GIVEN EXERCISE A: In the records below, copy out word for word the part that opens with the line containing "Task: Open 平仓日志 submenu item in sidebar" and closes with the line containing "(x=307, y=123)", including both of those lines.

SELECTED TEXT:
This is a selection of images taken by amateur photographer Derek Fairbrother from the same spot in Birmingham’s Chamberlain square between 1963 and 1986. We’ve just compiled them for a new exhibition called Birmingham Seen which opens at BM&AG this weekend; other sequences include the Post Office tower and the Rotunda. With thanks to Pete James and Gaynor Fairbrother.
posted by: Ian on:
March 31, 2009 @ 11:43 pm
Yikes! I just realised there’s only half an hour of March left and not one blog-post this month. Ok, so Flatpack wiped us out. She is an insatiable mistress. But we’ve disentangled ourselves for a while, and are looking forward to the gentler pleasures of 7inch. (Oh dear, that could probably be phrased better.) There is a heap of different stuff coming up in fact, on which more details shortly. In the meantime, here’s a dancing pig…
We were alerted to this bizarre piece of cinema by Vanessa Toulmin when she visited the festival a couple of weeks ago to do a talk. I’ve a feeling she said it was her favourite film ever, and who are we to disagree? It can be found on volume 3 of Lobster Films’ brilliant Retour de Flamme series.
posted by: Ian on:
November 27, 2008 @ 4:54 pm
This week a new show opened at the Ikon gallery. Darcy Lange: Work Studies in Schools gathers some of the reams and reams of video footage which New Zealand artist Lange shot on his visits to schools in Birmingham and Oxfordshire during 1976 and 77. As he went along he screened his work back to the pupils and teachers who he was filming, sparking off a dialogue about documentary and how the kids saw themselves being represented onscreen.
If you happen to make it down there, pop into the Ikon shop and you can pick up a copy of the Landmarks booklet which 7inch produced last year. This is a record of a project we did around another chronicler of Birmingham life, TV documentary maker Philip Donnellan. Although the two never worked together, they had a similar willingness to involve their subjects in the work they were making. (In fact, Donnellan got in trouble at the BBC for inviting some union employees he had filmed into the edit suite at Pebble Mill.) You can also download a pdf of the booklet from the Landmarks project page.

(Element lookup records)
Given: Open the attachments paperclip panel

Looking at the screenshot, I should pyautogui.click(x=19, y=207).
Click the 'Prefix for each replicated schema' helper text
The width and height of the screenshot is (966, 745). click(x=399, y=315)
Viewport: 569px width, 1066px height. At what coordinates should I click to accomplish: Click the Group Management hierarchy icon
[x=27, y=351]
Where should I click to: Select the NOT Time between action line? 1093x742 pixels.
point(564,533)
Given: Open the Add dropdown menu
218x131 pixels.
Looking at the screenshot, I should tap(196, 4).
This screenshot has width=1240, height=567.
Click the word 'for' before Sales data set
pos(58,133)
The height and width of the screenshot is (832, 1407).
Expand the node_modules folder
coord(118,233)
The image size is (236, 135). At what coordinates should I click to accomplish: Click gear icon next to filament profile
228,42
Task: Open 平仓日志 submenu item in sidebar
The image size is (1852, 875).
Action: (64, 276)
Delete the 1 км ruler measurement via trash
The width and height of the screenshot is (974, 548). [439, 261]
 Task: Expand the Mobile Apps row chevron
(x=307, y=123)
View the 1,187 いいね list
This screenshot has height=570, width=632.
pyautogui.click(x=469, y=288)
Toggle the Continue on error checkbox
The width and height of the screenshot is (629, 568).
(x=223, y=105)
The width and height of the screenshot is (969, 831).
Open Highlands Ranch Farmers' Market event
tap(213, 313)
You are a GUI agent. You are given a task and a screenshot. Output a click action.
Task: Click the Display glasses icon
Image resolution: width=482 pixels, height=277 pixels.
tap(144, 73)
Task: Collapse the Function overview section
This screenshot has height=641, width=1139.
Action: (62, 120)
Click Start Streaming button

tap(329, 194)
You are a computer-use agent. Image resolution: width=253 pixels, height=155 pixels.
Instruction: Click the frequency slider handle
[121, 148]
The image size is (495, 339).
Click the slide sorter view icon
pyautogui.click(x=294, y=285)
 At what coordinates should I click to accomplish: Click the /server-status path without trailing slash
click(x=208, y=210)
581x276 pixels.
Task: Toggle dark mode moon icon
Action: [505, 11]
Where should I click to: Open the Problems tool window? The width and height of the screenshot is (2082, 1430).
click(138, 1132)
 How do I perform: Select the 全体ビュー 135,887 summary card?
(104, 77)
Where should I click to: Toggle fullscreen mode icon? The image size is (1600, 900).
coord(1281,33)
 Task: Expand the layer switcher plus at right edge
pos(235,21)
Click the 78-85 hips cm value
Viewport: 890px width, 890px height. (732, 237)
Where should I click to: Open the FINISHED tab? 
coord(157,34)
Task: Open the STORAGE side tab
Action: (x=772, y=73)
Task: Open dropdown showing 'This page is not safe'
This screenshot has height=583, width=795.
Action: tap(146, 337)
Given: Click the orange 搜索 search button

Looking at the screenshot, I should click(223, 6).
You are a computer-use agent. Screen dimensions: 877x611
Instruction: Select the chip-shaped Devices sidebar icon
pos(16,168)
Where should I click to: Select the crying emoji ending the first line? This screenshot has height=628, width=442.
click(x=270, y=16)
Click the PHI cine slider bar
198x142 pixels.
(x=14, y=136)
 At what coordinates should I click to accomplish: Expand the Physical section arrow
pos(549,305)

GIVEN EXERCISE B: Write the next part of the Birmingham arts blog posts, picking up after their final sentence.

WRITTEN RESPONSE A:
Task: Open 平仓日志 submenu item in sidebar
The image size is (1852, 875).
Action: (64, 276)
Delete the 1 км ruler measurement via trash
The width and height of the screenshot is (974, 548). [439, 261]
 Task: Expand the Mobile Apps row chevron
(x=307, y=123)

WRITTEN RESPONSE B:
posted by: Ian on:
November 26, 2008 @ 4:36 pm
There were two full houses for the climax of our archive tour in Pershore and Worcester this weekend. A blow-by-blow account can be found in the photo diary. A big thank you to all the venues for their support, and to all the nice people who came along. Apologies to those who we had to turn away; if there are any extra screenings in the new year we’ll post the details here.
posted by: Ian on:
November 18, 2008 @ 4:35 pm
Our pitiless conquest of the media continued last week with a spot on Midlands Today about the Worcestershire on Film tour. Many thanks to all those who wrote in and pointed out that the footage included a couple of shots of Ludlow; please rest assured that all rogue Shropshire elements have been removed. And if you would like to catch the tour before it ends, can we recommend the screening in Pershore this Saturday 22 November at 2pm? Thanks to an on air plug from the BBC we are expecting a veritable swarm of people for the 7pm show the same day in Worcester – so if you want to avoid disappointment either get in the queue early, or get down to Number 8.
posted by: Ian on:
October 30, 2008 @ 6:36 pm
More doormat joy last week, with the arrival of Flicker Alley’s five-disc box-set Georges Méliès: First Wizard of Cinema. As you may well know, this magician-turned filmmaker blazed a trail in the art of fantasy and science fiction cinema while others were happy filming parades and folks leaving factories. It’s been very difficult to get hold of any of his work in a decent condition for home viewing but now, thanks to Flicker Alley, we have thirteen hours of the stuff. 173 films, including the likes of Trip to the Moon, Impossible Voyage and The Man With the Rubber Head. As you’d expect there is a fair bit of repetition on there, but this is a wonderful thing to dip into and also includes a halfhour biopic by Georges Franju (made slightly creepy by the fact that Méliès’ widow plays herself while he is played by his son) and a tribute written by Norman McLaren.
Tipoff on this came from the terrific early cinema blog The Bioscope, responsible for a number of additions to our Christmas wishlist including an Emile Cohl dvd and a book called The Haunted Gallery.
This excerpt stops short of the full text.